I’m taking a big step out of my comfort zone with this journal blog today, because I’m talking about my weight. Yikes!!! This is a deep and personal topic for me to discuss openly because I have struggled with my weight most of my life, and this struggle had always been a source of inner shame for me. So, I’m just going to dive right in and get this blog out there for the world to read/watch!
Many people have asked me about my weight loss over the past couple of years. You would think I would be thrilled to discuss the number of pounds, inches and/or sizes I have lost, but I was finding that I just wanted to change the subject anytime the topic of my weight came up. Over the past 6 months I have become more comfortable and more confident when it comes to discussing my weight, so there’s no better time than now to share my journey of shedding 135 pounds (so far!). More sharing via my candid video below
I’m not following a diet plan, or counting calories, or cleansing. I’m just simply learning to be 100% my true self, and honor who I am. I am learning to break out of molds that have been holding me back – molds that I often found comfortable and safe. I’m learning to trust my intuition and do what I feel is right even when others may think I’m losing my marbles. 🙂 I am learning to listen to my body, and meditation is good medicine for me.
Here are a few major steps I have taken, either knowingly or unknowingly, that have led me to personal growth and weight loss:
I Lead A Shamanic Lifestyle – Connecting with nature, animals, and the elements feeds my soul. I have discovered how to balance my mind, body and spirit by walking a shamanic path. I try to MEDITATE everyday because it grounds me and brings me back to a place of peace and calm. And I live in the Silicon Valley! My point being you can connect with Mother Earth and your grounding medicine anywhere.
I Left Corporate America – I loved my career 25+ year in Human Resources. I was good at my job, and I enjoyed it very much. But overtime I became aware that my ‘job’ was slowing sucking the soul out of me.
My ‘Full Switch’ Turned On – Somewhere along the line I regained the ability to FEEL full after eating. In the past I could eat and eat and never really feel full. But now, it’s like a ‘full switch’ in my stomach goes on and off as needed. I am no longer eating for comfort….well at least not all the time….I at a ton of peanut butter cookie ice cream last night. It was awesome!
I’m Eating Intuitively – I started craving lots of greens, especially arugula. My eating patterns have definitely changed and I most often crave vegetables, although I do crave Jack In The Box tacos from time to time so I honor that craving when it comes up. Also, am usually aware of why I am wanting that comfort food now. I’m learning a lot about myself.
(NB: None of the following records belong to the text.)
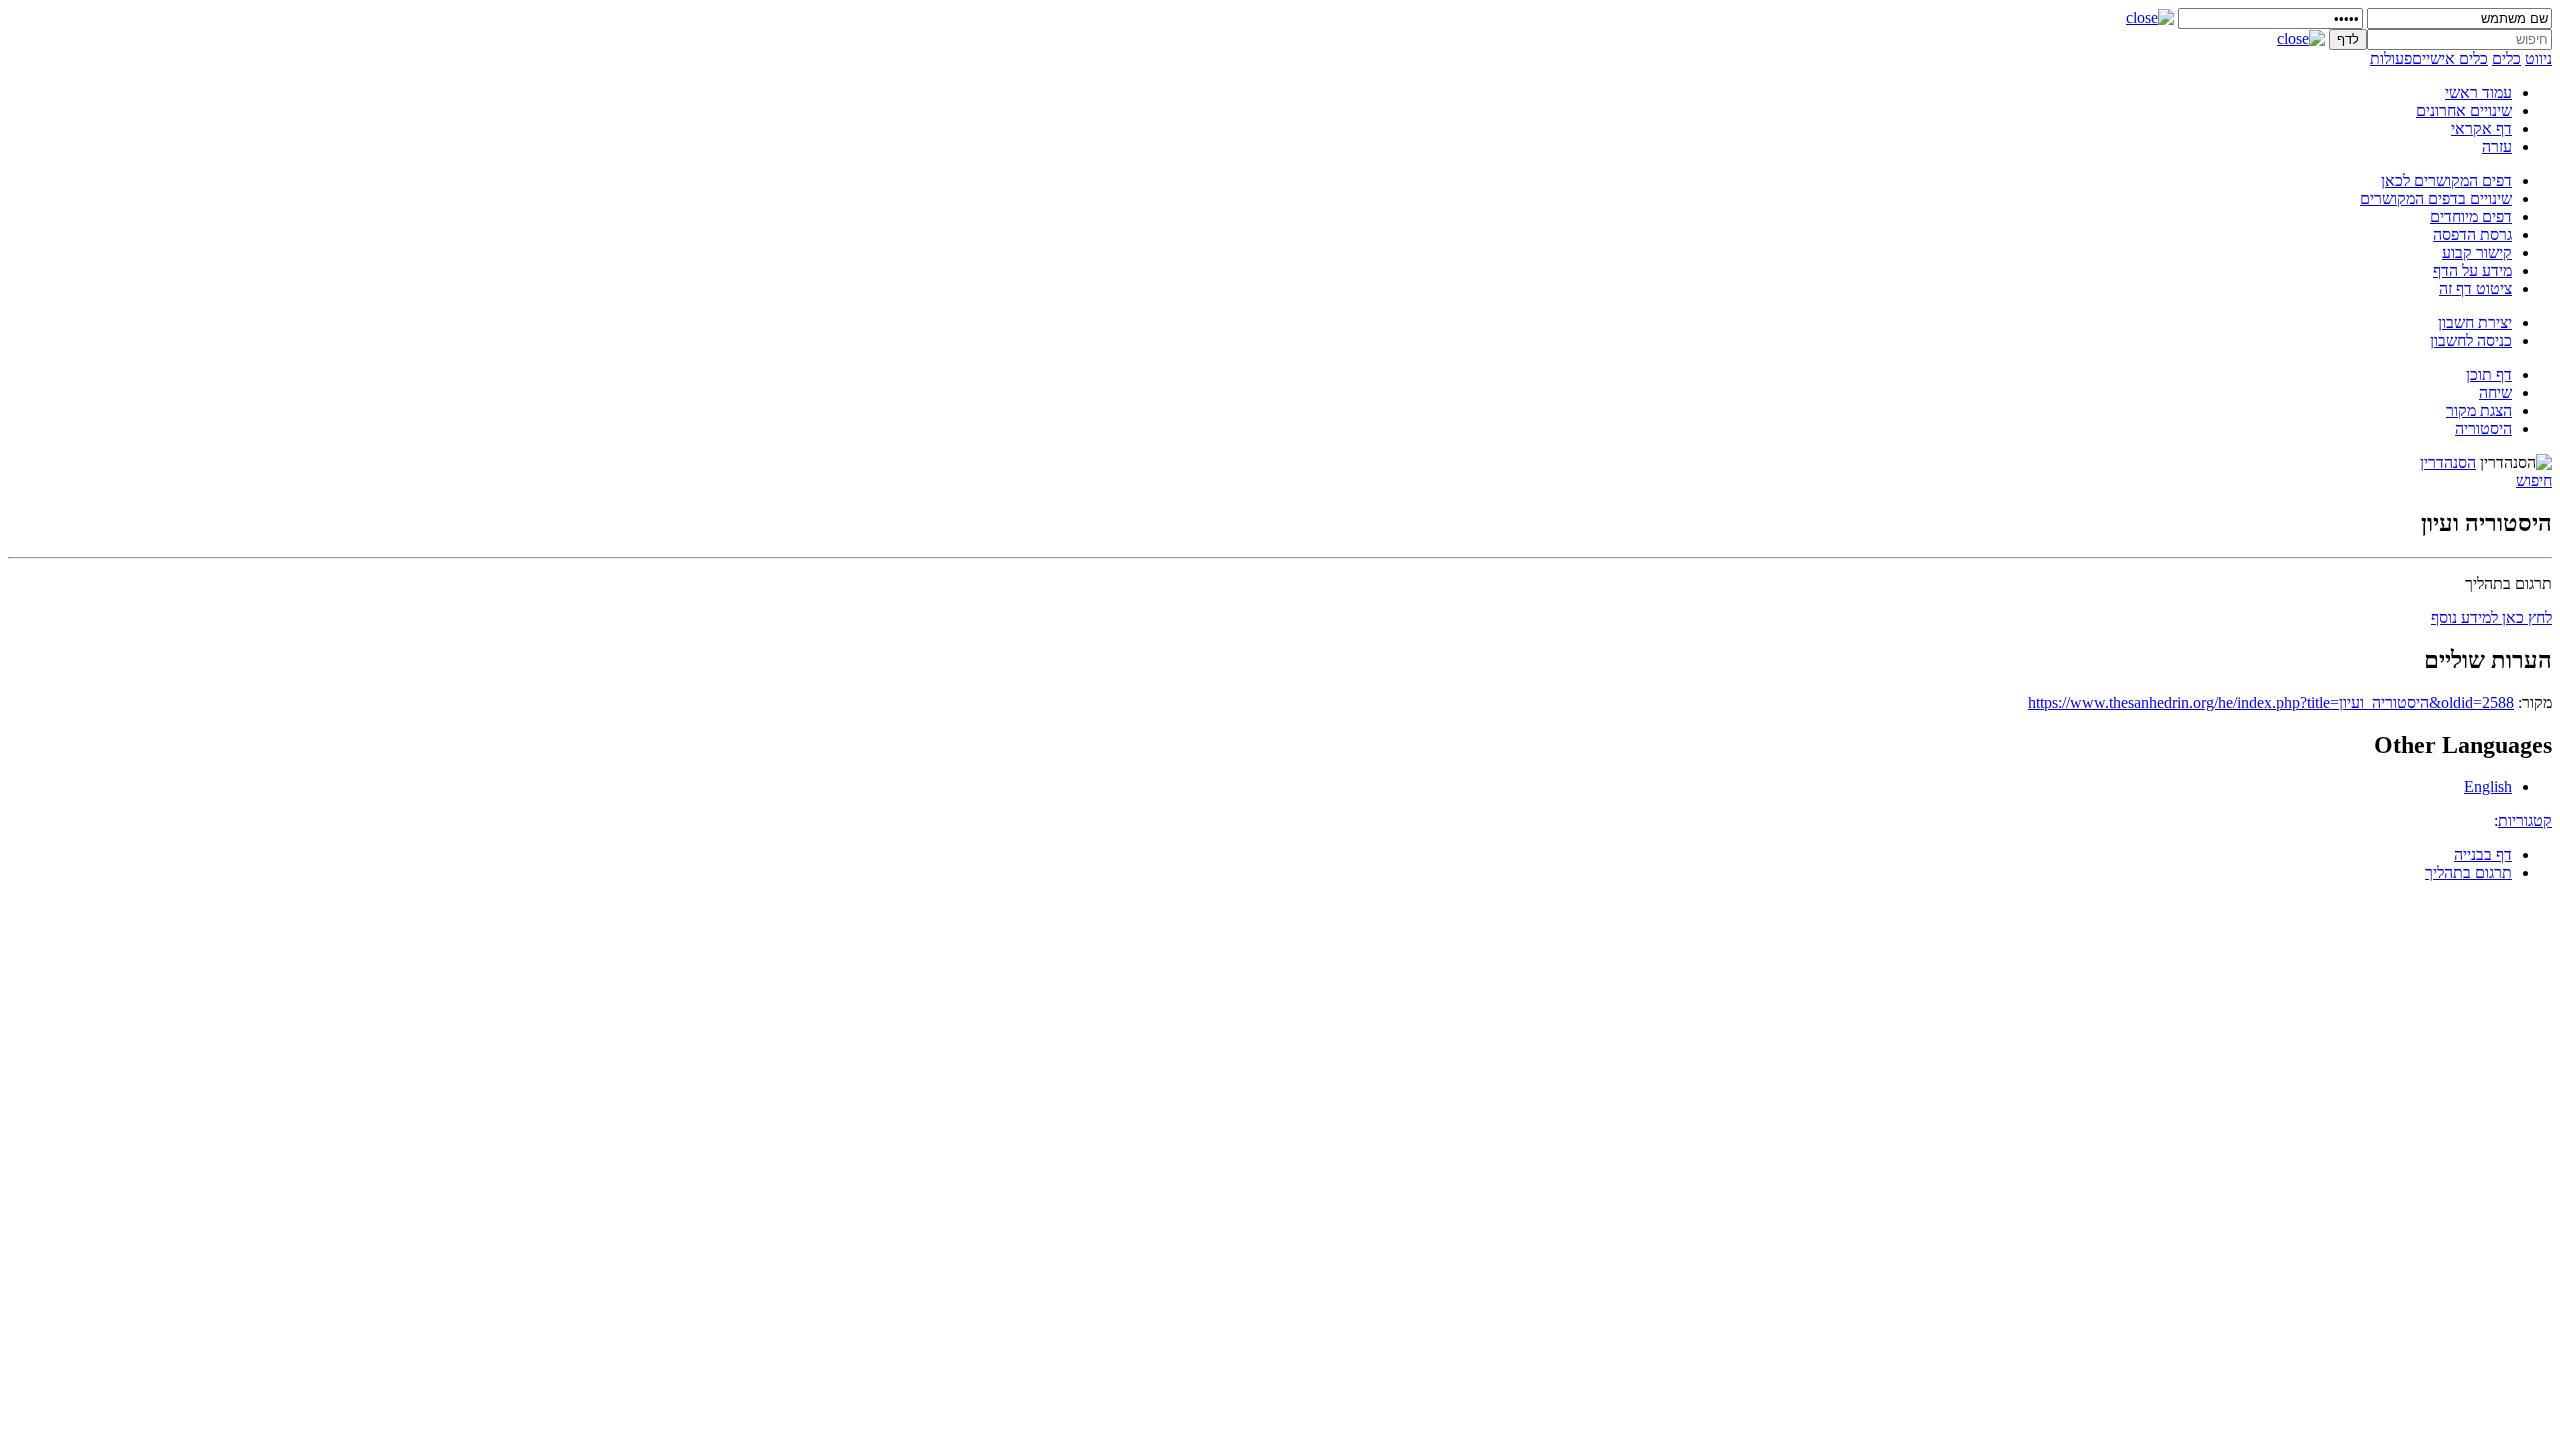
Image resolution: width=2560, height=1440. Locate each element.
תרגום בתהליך (2468, 872)
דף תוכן (2489, 374)
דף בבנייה (2483, 854)
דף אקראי (2481, 128)
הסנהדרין (2448, 462)
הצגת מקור (2479, 410)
I (mostly) Don’t Worry About What Others Think Of Me – I used to. I used to care A LOT about how other people ‘saw’ me or what they thought of me. If they didn’t like me, I would often take it personally. I would sometimes find myself spending time with people who didn’t serve me well just because I wanted them to like me. I realize now that it’s perfectly fine to step away from people that I don’t enjoy being with, or that I know are not good for me. I now TRUST MYSELF to know how to and who with I wish to spend my time.
I still have more weight to loose and I look forward to continually learning and growing. Thank you for listening to my story and for your ongoing support. I hope you found some golden nuggets for yourself within my words. That is my reason for sharing. 🙂 I wish you all the best and tons of love!